** Start Source data **

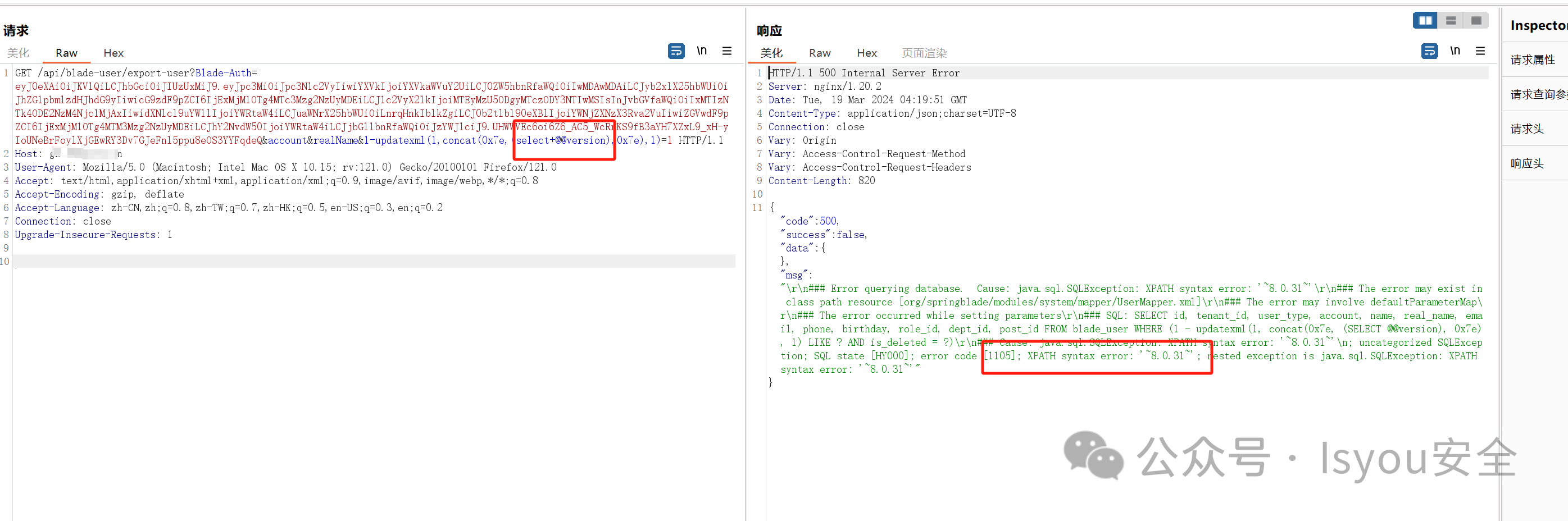
Task: Toggle word wrap in the request editor
Action: [676, 51]
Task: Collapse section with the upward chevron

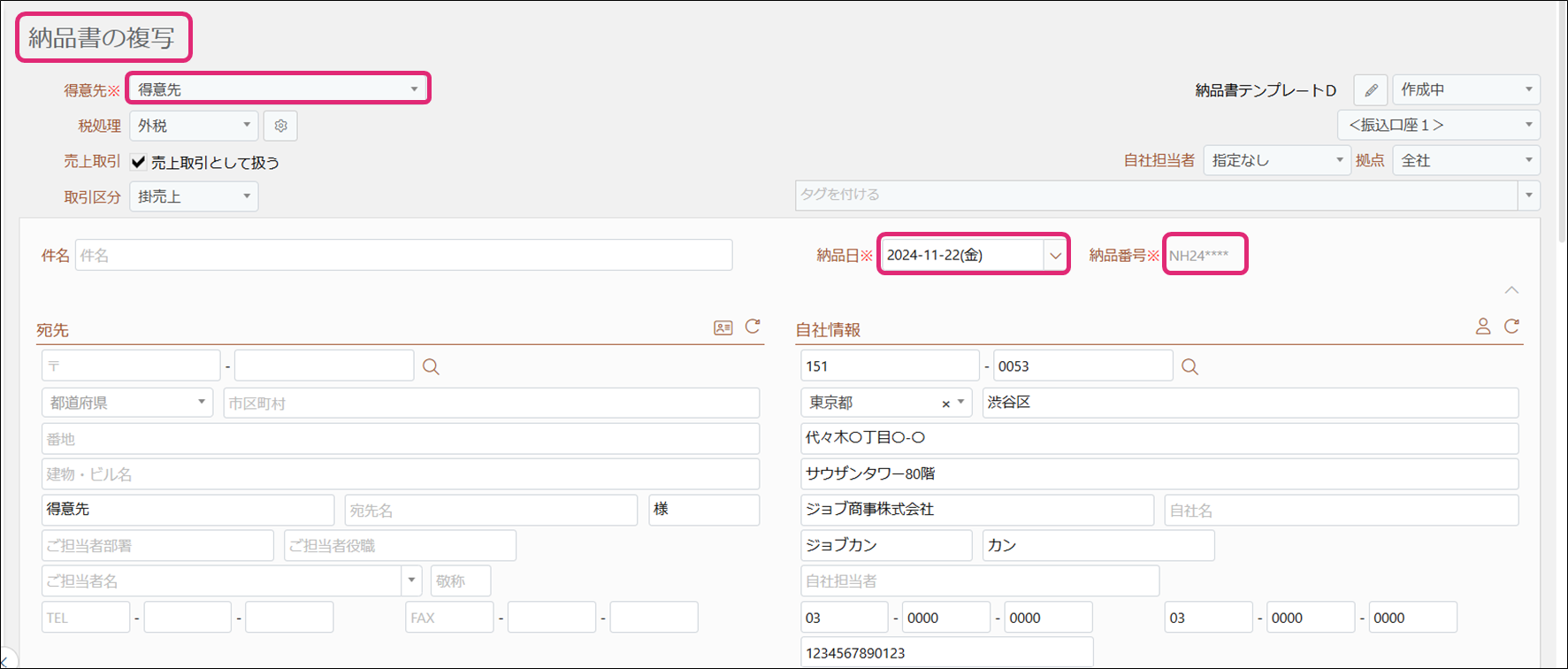Action: pyautogui.click(x=1511, y=290)
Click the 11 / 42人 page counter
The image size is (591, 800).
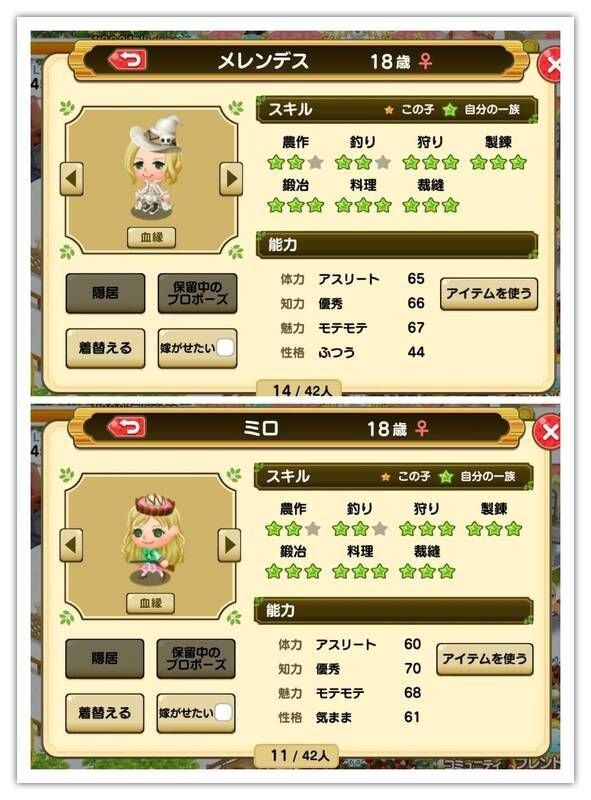click(x=298, y=755)
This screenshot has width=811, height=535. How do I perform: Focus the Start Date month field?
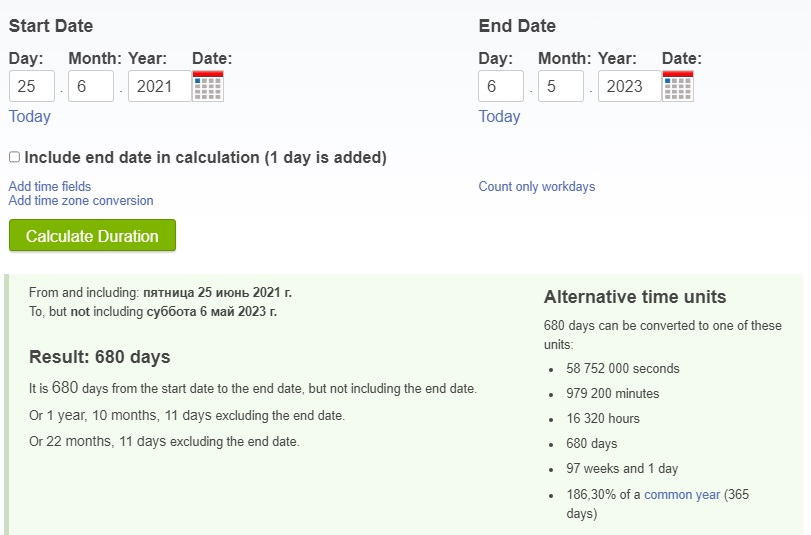tap(91, 86)
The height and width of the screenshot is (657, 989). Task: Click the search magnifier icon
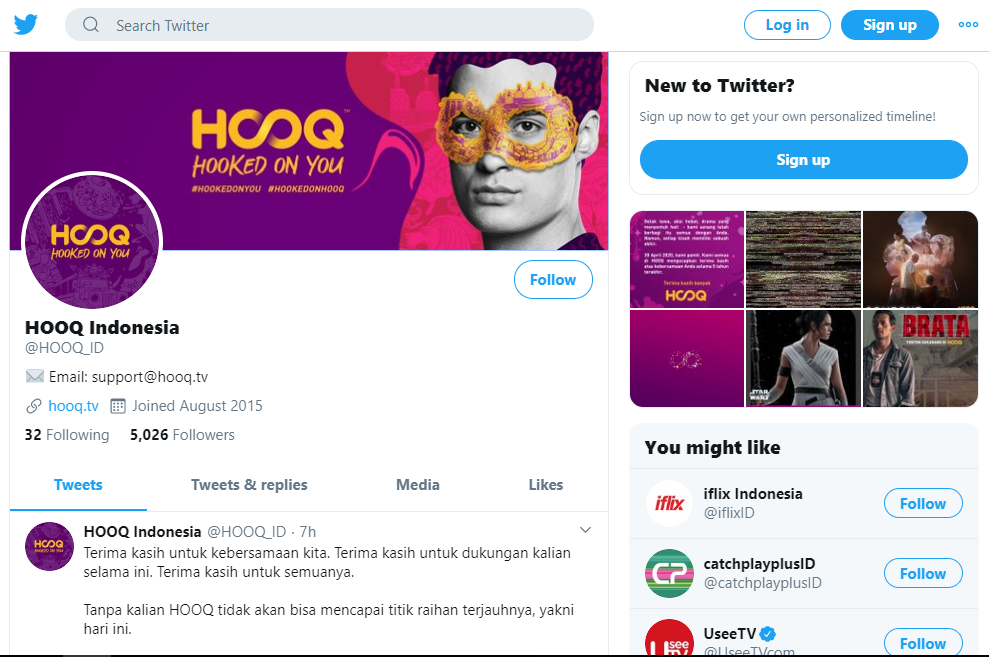pyautogui.click(x=91, y=24)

** End Source data **

**Written problem:** Could you echo every line of the records above word for word, leaving out the pictures?

**Answer to the problem:**
Task: Toggle word wrap in the request editor
Action: [676, 51]
Task: Collapse section with the upward chevron

Action: pyautogui.click(x=1511, y=290)
Click the 11 / 42人 page counter
The image size is (591, 800).
click(x=298, y=755)
This screenshot has width=811, height=535. How do I perform: Focus the Start Date month field?
tap(91, 86)
The height and width of the screenshot is (657, 989). Task: Click the search magnifier icon
pyautogui.click(x=91, y=24)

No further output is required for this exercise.